Fixed to go from the specific to the general.
Pointless? Perhaps. But we must have a reason. Maybe we speak to the countless silent masses certainly reading and admiring our prose?* Maybe we like to "hear ourselves talk"? Maybe we like to sharpen our rhetoric against the whetstone of BBTF?
If the loans and mortgages are helping people live worthwhile and easy lives now, why the flyingfuck should they care about how it's going to affect YOU - or everyone - later? In fact, why should YOU care? As you have said, it's helping them lead better lives now. The cost to police those actions hurts their lives NOW.
You obviously thought that was terrible actions from the actual people taking out the loans and mortgages with no thought for the future, so why don't you consider the same to be true here?
Unless your answer is "science - booooo!"
I'm guessing that we'd have a much harder time reducing carbon emissions than we would reducing sulfur emissions.
His answer is "my team says 'science, boo,' therefore science boo." We've already established (whether he admits as much or not) that Ray is a cultural and political conservative* who votes libertarian out of his basic sense of contrarianism. Like, 2000 posts ago.

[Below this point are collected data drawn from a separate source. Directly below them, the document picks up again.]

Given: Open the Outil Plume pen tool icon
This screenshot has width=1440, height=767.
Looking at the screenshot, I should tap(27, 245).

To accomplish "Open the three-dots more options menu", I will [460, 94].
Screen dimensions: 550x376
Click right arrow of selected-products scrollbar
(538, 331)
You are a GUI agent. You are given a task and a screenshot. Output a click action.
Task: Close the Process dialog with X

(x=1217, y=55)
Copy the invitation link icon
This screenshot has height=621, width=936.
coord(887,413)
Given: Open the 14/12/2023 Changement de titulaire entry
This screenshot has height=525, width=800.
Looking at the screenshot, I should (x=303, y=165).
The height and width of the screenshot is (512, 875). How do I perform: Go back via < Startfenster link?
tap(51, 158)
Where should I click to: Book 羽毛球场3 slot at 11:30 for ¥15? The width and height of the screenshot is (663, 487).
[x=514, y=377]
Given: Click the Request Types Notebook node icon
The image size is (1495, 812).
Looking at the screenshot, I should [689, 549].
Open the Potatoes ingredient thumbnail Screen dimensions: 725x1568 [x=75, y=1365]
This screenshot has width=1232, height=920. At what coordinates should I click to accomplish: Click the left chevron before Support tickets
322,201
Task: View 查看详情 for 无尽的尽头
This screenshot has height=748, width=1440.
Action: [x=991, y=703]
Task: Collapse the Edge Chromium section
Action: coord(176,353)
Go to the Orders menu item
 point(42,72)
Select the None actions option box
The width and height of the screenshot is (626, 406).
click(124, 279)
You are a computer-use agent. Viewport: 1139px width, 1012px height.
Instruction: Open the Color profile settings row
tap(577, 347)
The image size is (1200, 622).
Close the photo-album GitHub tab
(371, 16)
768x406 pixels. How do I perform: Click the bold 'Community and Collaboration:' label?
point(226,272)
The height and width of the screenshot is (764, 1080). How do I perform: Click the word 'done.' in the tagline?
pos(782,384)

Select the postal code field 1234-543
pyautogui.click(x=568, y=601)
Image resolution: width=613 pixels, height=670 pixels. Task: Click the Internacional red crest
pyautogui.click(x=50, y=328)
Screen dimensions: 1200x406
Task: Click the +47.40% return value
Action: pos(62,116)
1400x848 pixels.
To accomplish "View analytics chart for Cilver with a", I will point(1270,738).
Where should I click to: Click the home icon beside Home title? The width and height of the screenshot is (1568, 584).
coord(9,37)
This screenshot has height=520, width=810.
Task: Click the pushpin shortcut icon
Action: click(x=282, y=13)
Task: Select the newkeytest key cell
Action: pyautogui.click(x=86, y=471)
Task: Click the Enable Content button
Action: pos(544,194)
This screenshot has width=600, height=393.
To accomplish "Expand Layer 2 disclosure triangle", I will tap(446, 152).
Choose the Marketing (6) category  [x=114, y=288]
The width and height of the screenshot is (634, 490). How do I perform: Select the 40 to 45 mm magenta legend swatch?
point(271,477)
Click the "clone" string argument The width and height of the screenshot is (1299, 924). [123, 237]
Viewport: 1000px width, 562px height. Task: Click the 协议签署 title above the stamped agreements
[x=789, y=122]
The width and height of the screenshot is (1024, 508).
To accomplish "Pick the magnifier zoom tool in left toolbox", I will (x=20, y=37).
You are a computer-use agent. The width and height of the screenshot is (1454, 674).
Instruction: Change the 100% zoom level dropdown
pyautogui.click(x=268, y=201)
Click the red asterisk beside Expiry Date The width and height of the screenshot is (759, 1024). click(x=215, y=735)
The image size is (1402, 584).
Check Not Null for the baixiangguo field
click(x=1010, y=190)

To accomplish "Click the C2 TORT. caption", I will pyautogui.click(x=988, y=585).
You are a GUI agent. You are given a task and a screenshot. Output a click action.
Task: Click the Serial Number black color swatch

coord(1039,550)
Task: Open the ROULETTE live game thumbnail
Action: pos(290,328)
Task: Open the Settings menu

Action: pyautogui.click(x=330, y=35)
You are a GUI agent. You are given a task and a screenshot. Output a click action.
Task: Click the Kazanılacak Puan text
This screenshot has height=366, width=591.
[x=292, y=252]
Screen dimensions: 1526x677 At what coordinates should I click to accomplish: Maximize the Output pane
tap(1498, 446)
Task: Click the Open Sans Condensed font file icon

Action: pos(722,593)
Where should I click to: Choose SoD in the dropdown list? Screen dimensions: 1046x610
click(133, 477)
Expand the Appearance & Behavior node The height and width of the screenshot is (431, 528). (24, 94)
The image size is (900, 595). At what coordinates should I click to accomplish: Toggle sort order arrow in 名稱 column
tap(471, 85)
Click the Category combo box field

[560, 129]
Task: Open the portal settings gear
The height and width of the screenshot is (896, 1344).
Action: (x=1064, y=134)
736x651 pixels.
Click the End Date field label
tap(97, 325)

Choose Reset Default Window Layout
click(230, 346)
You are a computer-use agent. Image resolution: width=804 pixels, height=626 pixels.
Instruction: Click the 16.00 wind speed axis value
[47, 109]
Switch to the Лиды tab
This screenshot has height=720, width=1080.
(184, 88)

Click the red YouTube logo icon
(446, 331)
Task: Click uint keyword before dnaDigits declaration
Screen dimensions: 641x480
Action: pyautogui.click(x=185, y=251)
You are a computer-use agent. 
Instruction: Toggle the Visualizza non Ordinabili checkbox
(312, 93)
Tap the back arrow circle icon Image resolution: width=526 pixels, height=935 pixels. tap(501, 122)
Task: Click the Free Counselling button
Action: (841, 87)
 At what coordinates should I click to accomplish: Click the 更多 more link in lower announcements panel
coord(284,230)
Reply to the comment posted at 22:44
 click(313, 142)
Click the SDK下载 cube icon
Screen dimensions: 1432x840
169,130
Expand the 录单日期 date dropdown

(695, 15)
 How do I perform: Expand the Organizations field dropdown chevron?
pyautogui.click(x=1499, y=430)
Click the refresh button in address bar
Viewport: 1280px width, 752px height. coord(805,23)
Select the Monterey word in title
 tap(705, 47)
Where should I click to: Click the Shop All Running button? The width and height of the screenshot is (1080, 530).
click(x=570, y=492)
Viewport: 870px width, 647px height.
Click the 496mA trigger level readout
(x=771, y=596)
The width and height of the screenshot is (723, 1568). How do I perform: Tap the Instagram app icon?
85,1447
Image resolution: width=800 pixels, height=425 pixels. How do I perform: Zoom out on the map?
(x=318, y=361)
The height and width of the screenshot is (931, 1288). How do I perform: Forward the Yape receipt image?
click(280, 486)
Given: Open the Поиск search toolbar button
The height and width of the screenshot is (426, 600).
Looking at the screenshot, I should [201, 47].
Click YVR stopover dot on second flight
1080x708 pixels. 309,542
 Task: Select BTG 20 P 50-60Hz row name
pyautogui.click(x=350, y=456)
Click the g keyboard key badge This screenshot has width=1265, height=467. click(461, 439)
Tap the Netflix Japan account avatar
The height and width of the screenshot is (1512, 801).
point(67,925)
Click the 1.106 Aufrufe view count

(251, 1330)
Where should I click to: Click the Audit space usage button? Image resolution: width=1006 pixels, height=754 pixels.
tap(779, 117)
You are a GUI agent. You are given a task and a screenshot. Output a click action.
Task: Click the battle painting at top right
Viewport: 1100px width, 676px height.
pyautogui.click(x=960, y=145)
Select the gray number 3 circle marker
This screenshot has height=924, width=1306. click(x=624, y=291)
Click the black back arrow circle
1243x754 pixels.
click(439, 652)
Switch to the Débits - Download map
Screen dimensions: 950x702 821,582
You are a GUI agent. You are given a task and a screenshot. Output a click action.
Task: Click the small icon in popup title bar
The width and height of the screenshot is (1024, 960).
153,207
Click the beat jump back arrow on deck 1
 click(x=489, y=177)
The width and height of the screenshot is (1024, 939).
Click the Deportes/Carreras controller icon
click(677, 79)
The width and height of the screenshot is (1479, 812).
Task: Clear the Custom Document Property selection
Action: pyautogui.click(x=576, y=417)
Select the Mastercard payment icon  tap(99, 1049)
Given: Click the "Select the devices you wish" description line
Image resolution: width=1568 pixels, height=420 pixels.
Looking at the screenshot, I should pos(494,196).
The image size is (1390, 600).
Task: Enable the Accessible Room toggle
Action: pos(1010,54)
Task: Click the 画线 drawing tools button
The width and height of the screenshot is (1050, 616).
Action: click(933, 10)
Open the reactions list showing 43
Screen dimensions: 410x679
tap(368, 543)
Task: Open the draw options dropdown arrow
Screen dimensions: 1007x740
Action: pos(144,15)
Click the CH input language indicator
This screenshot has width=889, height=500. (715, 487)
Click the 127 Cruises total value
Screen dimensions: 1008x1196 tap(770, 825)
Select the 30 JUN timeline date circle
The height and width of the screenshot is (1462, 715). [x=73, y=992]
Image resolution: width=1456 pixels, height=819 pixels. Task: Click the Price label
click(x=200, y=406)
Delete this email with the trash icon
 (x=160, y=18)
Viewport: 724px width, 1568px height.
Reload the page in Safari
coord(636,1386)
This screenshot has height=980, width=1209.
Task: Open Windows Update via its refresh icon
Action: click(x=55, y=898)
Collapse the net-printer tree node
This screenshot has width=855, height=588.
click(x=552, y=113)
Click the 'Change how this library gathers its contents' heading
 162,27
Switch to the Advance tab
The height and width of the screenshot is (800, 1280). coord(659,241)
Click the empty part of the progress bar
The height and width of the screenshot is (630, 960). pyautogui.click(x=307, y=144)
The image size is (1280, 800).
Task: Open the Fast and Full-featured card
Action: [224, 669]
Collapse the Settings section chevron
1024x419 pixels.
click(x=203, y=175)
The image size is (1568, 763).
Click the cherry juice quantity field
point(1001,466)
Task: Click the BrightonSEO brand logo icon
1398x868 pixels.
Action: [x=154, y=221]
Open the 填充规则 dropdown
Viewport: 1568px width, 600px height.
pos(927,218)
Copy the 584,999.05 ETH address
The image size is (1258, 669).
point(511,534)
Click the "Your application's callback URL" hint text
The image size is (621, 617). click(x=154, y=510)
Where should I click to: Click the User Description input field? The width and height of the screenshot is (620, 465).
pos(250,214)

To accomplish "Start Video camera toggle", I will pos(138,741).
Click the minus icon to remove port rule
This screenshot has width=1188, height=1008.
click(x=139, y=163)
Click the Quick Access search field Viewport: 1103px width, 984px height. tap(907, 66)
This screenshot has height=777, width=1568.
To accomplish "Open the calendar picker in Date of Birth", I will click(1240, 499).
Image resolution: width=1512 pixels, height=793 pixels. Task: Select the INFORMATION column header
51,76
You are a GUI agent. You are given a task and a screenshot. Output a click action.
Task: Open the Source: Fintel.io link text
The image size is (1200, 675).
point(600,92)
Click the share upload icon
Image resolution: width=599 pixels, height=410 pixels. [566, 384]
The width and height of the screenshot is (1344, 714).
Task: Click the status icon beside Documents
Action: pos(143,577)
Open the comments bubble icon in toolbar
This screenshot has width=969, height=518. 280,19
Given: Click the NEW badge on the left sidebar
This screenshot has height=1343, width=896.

*in the modern American sense, not in the "makes any sort of actual sense as a conservative framework in political philosophy."
Ray is anti-climate change for the exact same reason Ray is now an Ichiro fan.
"It's too hard" is not an answer worth considering.
So, El Al reinforced cockpits going back to the mid-70s because they thought reinforced steel was totally rad?
No, El Al reinforced cockpits because they were a tiny company with a tiny market who had extenuating circumstances driving that decision. If the need for American airlines to reinforce their cockpit doors was so completely friggin' obvious prior to 9/11/2001 you should have no trouble whatsoever finding me multiple sources of pre-9/11 articles cached on the internet complaining that such an obvious thing had not been done.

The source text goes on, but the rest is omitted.